As regional vice president for Wingate, T. Gene Lockard is the face of Bedford Pine management, the guy under fire when local media—or some of his tenants—slam Wingate as an absentee slumlord raking in tax dollars and ignoring crime and decay. Even Lockard acknowledges some past blame “may have been fair—particularly of upkeep.” But most criticism is misplaced; just as little of Boulevard crime is committed by Bedford Pine residents, neither does a single one of its seventy buildings have a boarded window.
The facts: Bedford Pine has close to 700 apartments, and for each Wingate receives roughly $1,000 a month in subsidies and $72 in rent. Nearby Post Renaissance charges $1,280 a month for a modern two-bedroom flat. With revenue numbers so similar, why do these two products look so different?

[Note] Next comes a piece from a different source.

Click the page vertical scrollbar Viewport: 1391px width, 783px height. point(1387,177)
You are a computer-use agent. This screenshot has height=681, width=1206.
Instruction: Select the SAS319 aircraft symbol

“We operate in different worlds,” says Lockard. Some Bedford Pine buildings are a century old, none newer than 1940. Many households are headed by teens. Wingate conducts criminal and credit checks, but HUD mandates accepting eighteen-year-olds—something most landlords wouldn’t do without cosigners and big deposits. The company spends $250,000 on security, donated $20,000 to the Old Fourth Ward patrol, and lets APD use an apartment as a booking center.
But still: $8 million-plus in subsidy income. “We want to reinvest,” says Lockard. Wingate is pushing plans through HUD to build on lots left vacant by a 2005 fire, then redevelop its other property.
Year of Boulevard, Lockard says, has helped Bedford Pine “join the larger neighborhood” instead of being the object of finger-pointing.